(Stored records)
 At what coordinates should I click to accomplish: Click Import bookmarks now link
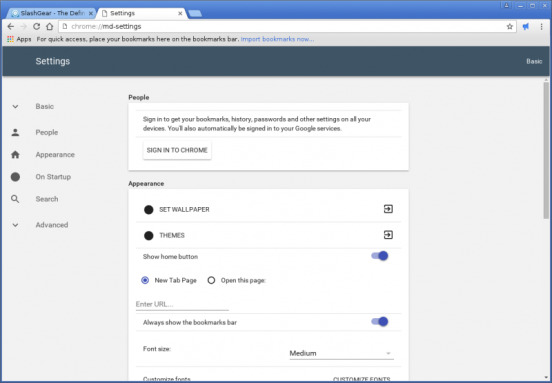(x=277, y=39)
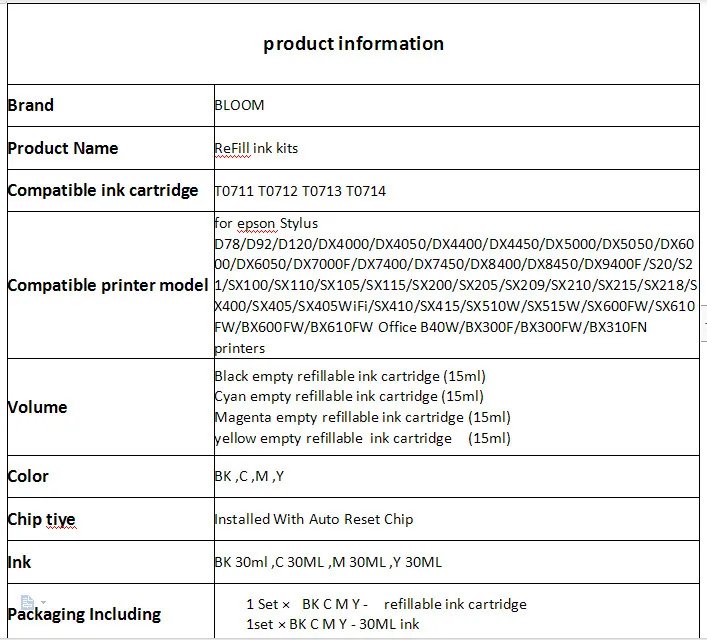Viewport: 707px width, 640px height.
Task: Open the paste options dropdown arrow
Action: pos(43,602)
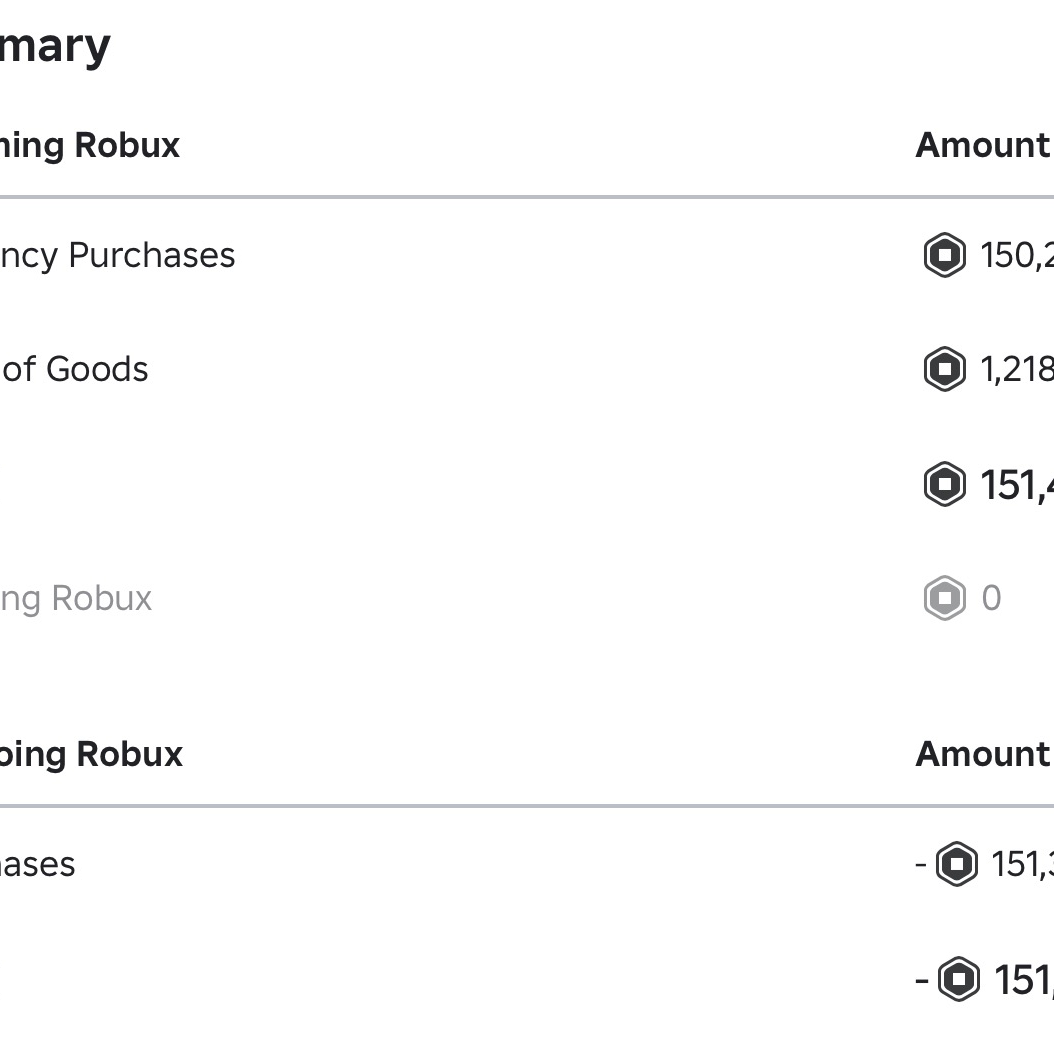Open the outgoing Purchases row label
This screenshot has height=1054, width=1054.
(38, 864)
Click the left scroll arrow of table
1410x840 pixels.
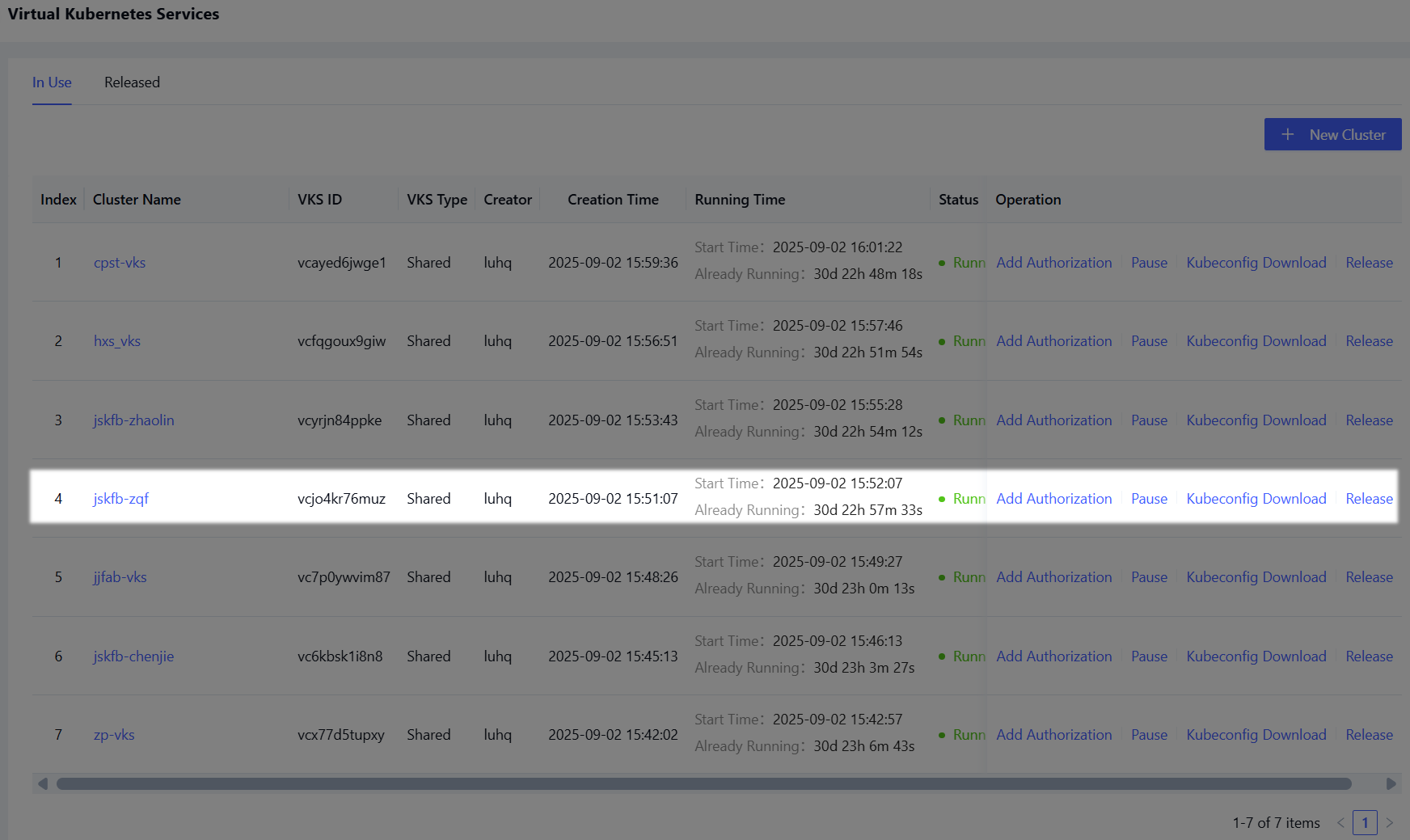click(43, 783)
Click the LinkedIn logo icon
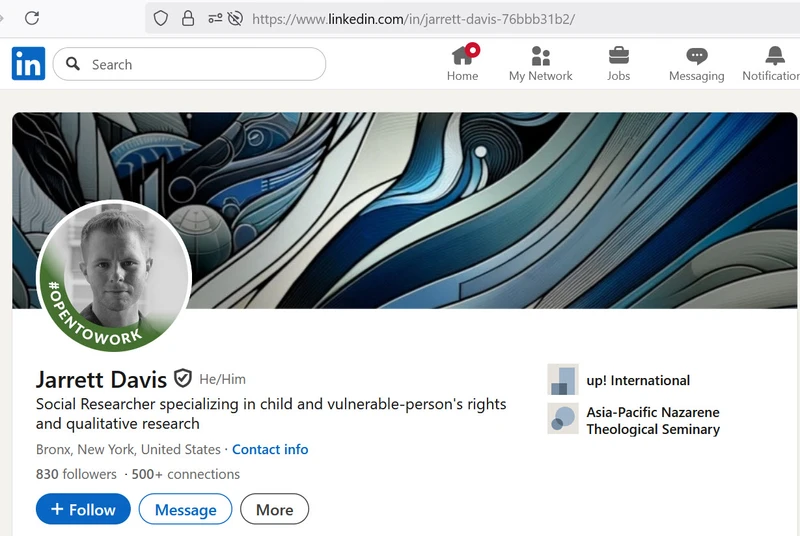Viewport: 800px width, 536px height. [x=28, y=64]
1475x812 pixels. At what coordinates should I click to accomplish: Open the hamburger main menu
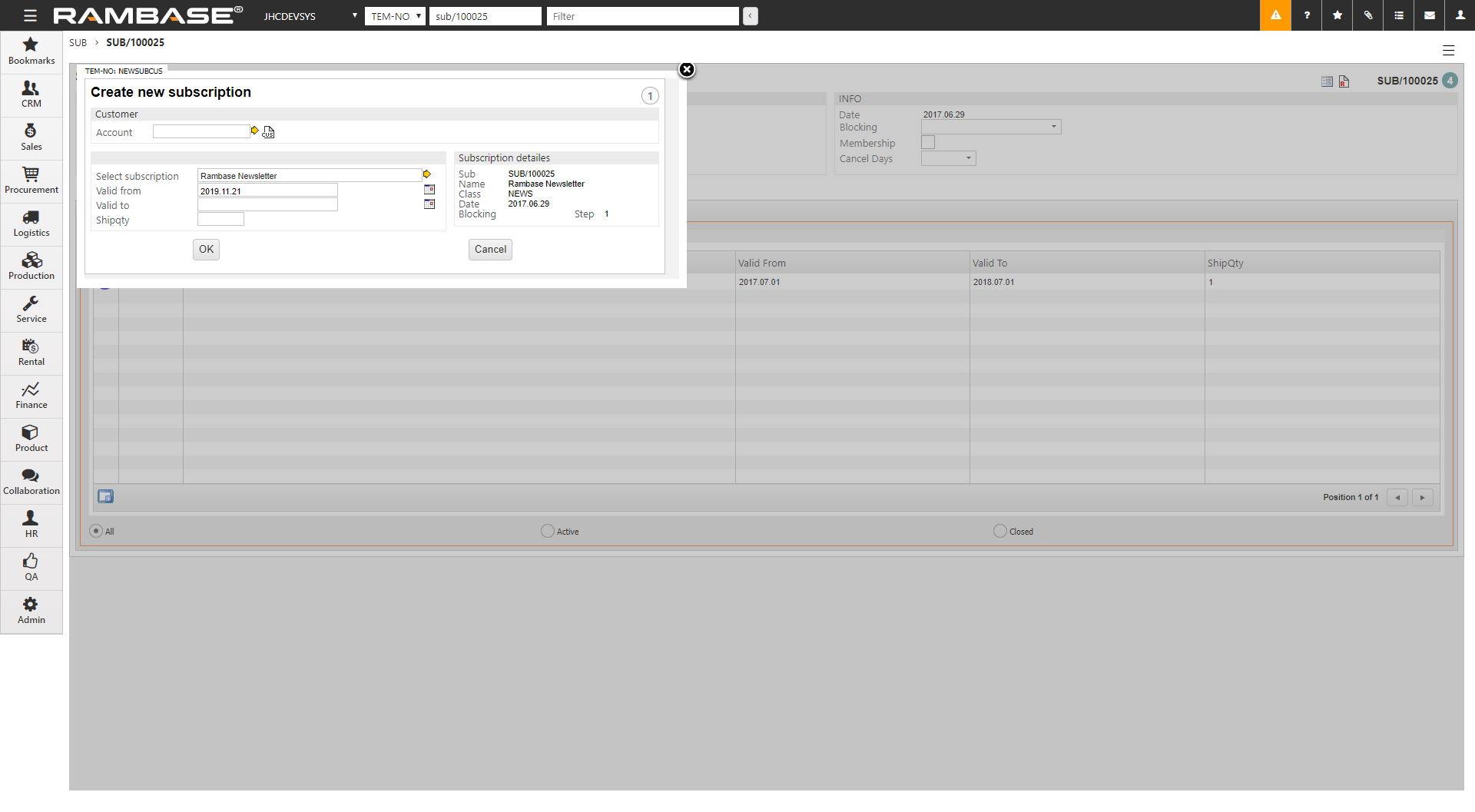pos(30,15)

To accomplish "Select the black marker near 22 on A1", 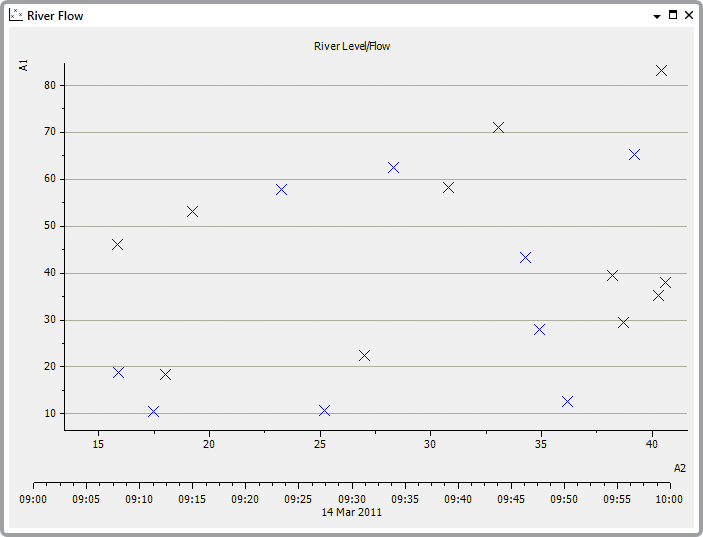I will pos(364,355).
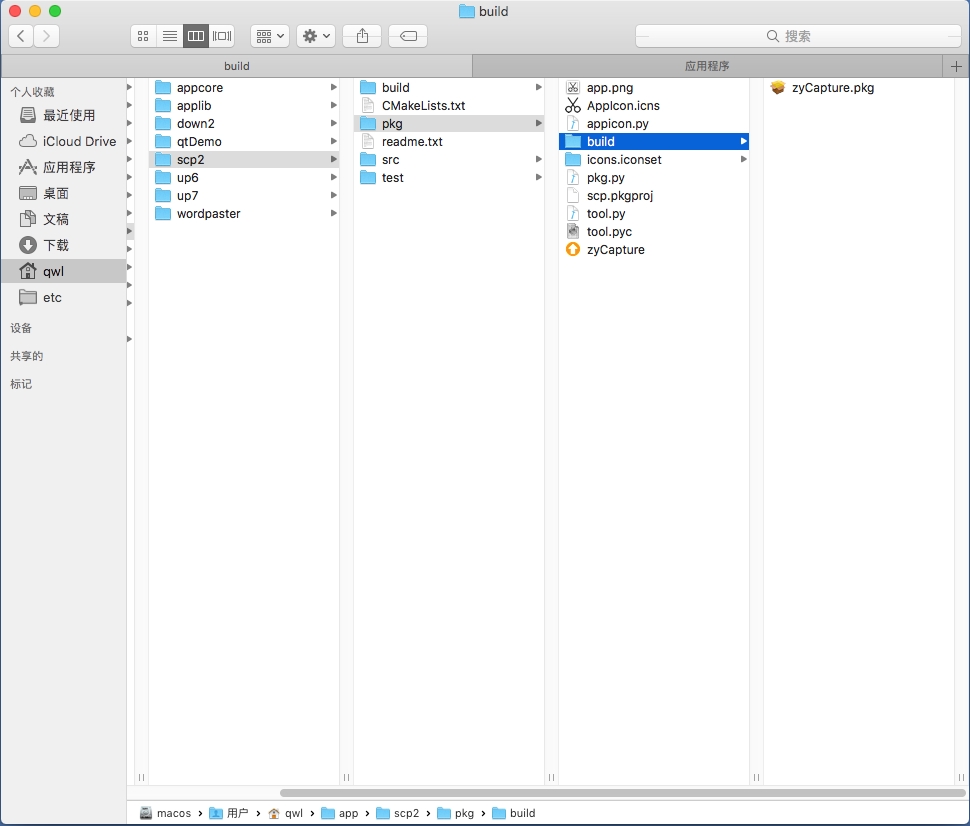The height and width of the screenshot is (826, 970).
Task: Switch to Cover Flow view
Action: [222, 36]
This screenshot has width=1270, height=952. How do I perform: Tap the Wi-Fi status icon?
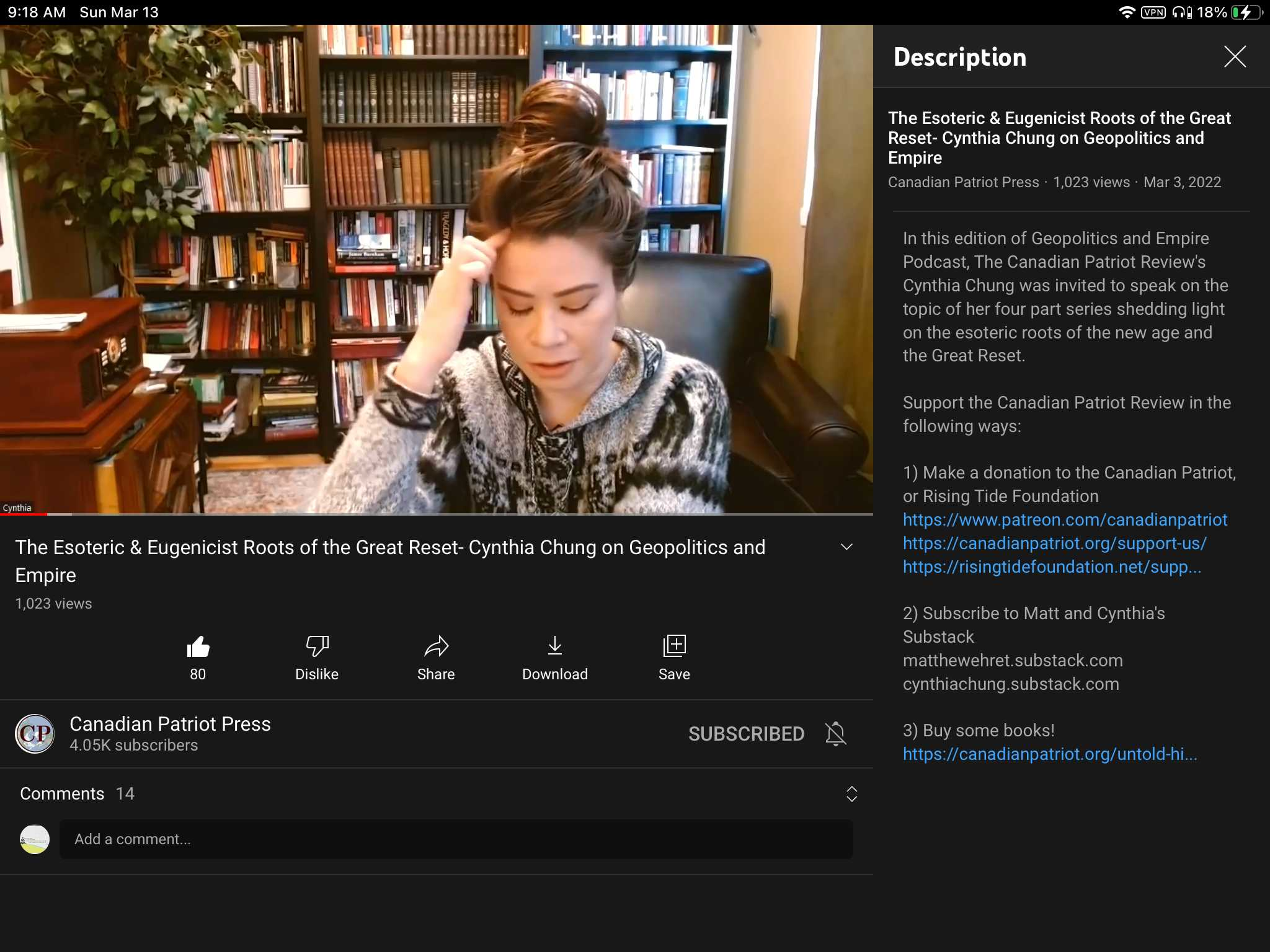pyautogui.click(x=1127, y=12)
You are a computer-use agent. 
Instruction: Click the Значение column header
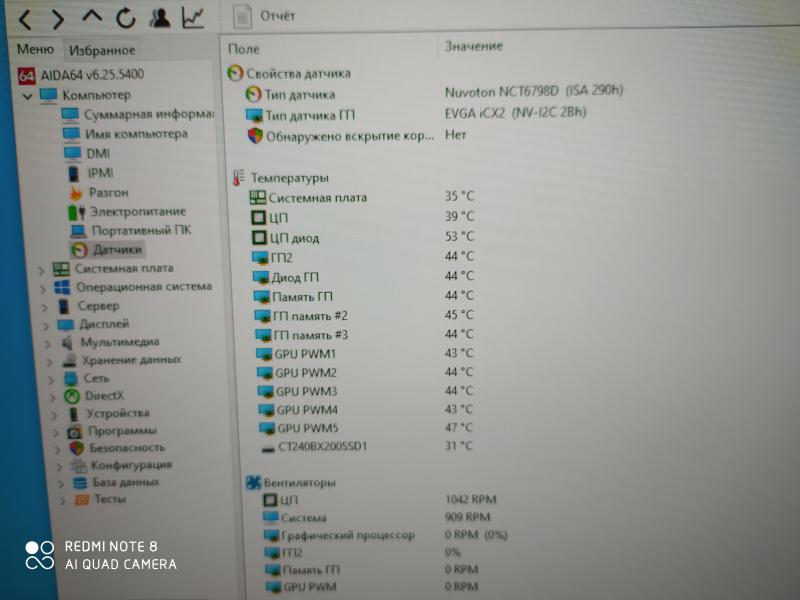click(x=474, y=46)

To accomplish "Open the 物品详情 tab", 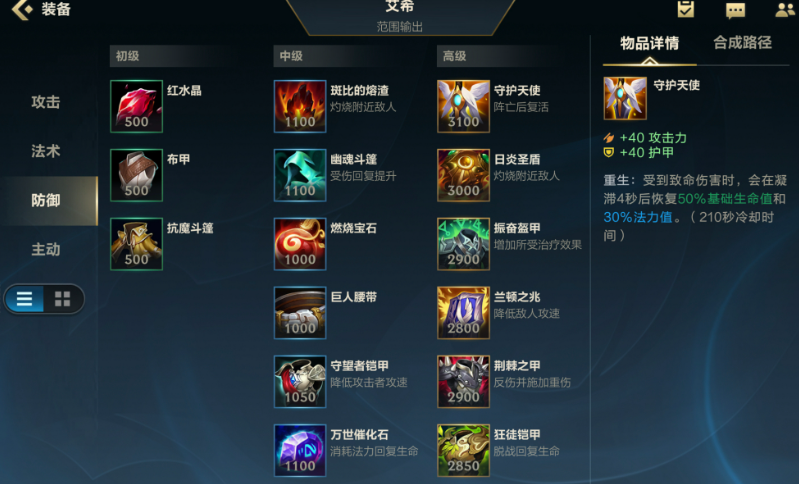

(What you have to do) All lines from the one containing "This screenshot has width=1270, height=952." through the final line of the entries above are to be copied exactly; the pictures are not.

(Solution)
This screenshot has width=1270, height=952. How do I perform: Tap the Wi-Fi status icon?
pyautogui.click(x=1127, y=12)
You are a computer-use agent. 
Instruction: Click the Значение column header
click(x=474, y=46)

To accomplish "Open the 物品详情 tab", 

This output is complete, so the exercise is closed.